La Nuit rwandaise n°4

Bitin - 10/05/2010
Image:La Nuit rwandaise n°4

13 mai, jour du repentir
50 ans de néo-colonialisme

2010, 50 ans de néo-colonialisme.

La Nuit rwandaise, revue annuelle consacrée à l’implication
française dans le génocide des Tutsi, paraît cette année le
13 mai en mémoire des résistants de Bisesero, victimes
de la barbarie coloniale. Le 13 mai, jour du repentir.

Edito

Cela fait quatre ans maintenant que, chaque année, nous rassemblons
des textes consacrés à l’implication française dans le dernier
génocide du XXème siècle, le génocide des Tutsi du Rwanda, en 1994.
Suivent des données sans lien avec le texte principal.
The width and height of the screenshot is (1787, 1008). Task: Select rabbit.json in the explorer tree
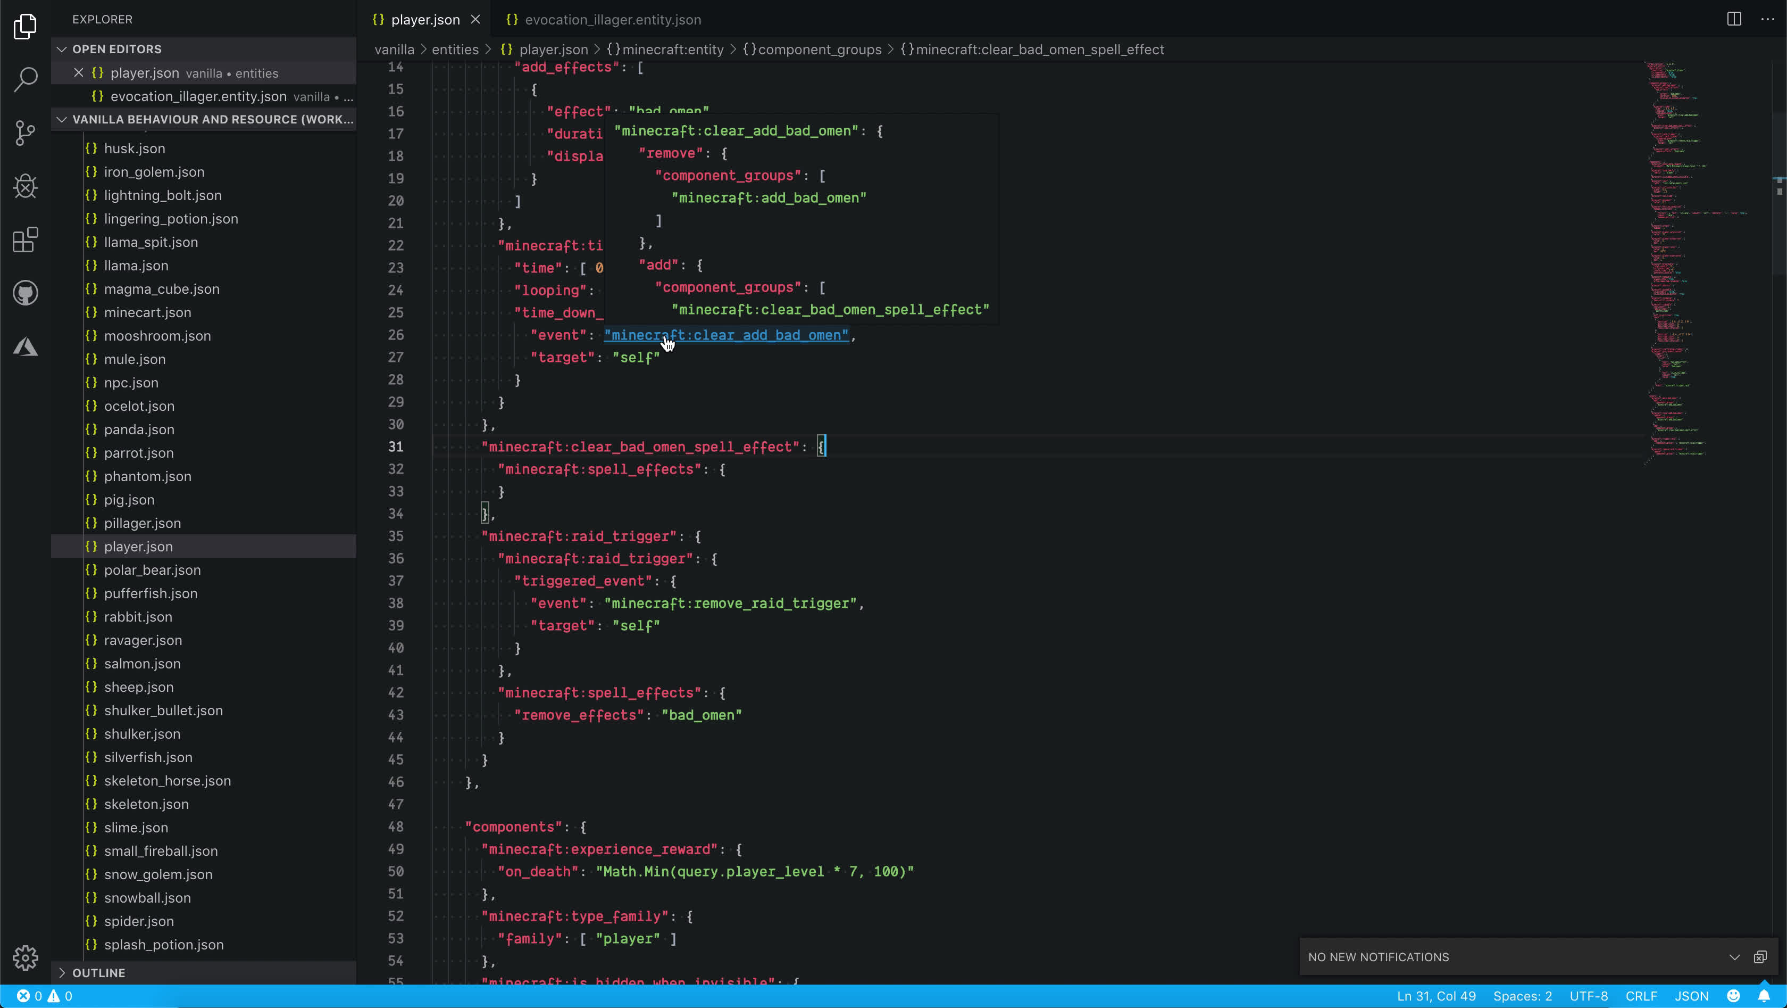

En hommage à Jean-Paul Gouteux, qui de 1994 à sa mort aura
été le dénonciateur implacable de ce crime de l’État français, qu’il
qualifiait de « Rwandagate », nous avons emprunté le nom de cette
revue à son livre La Nuit rwandaise, la dénonciation la plus impitoyable
de l’ignominie française, et jusqu’à peu, la plus documentée.

Saluons ici la parution du livre de Jacques Morel, La France au coeur
du génocide des Tutsi
, un grand livre de 1500 pages qui résume le plus
grand scandale de la République.

La Nuit rwandaise est ainsi devenu le nom de ce scandale qui se
prolonge depuis bientôt vingt ans. Cela fait presque vingt ans que la
France intervenait au Rwanda, en octobre 1990, et depuis vingt ans
une sombre nuit s’est abattue sur la démocratie française. Car, ainsi
qu’on a pu l’étudier et le décrire abondamment dans cette revue
comme dans de multiples livres, articles, travaux universitaires,
conférences ou documentaires, c’est depuis le premier jour de cette
intervention décidée par François Mitterrand que l’armée française a
contribué on ne peut plus activement à l’un des plus grands crimes
racistes de tous les temps.

Depuis vingt ans de même, on enregistre avec stupeur le grand
silence des médias, l’horrible complicité de ceux qui ont pour fonction
de préserver la démocratie de telles dérives. Le bruit que certains
peuvent faire par moments s’est bien trop souvent avéré répondre
aux besoins classiques de ce qu’on appelle la désinformation.
Nous sommes quelques uns à penser que l’étude et la dénonciation
de ce crime politique hors normes sont non seulement nécessaires
d’un point de vue éthique, mais particulièrement intéressantes
pour mettre à nu les mécanismes les plus fondamentaux de la science
du pouvoir telle qu’elle est mise en oeuvre à notre époque.
Ainsi, nous sommes confrontés d’emblée à un scandale politique
d’un autre degré encore, lorsque nous ne pouvons que constater
l’invraisemblable cohésion qui aura entouré ce crime dégueulasse.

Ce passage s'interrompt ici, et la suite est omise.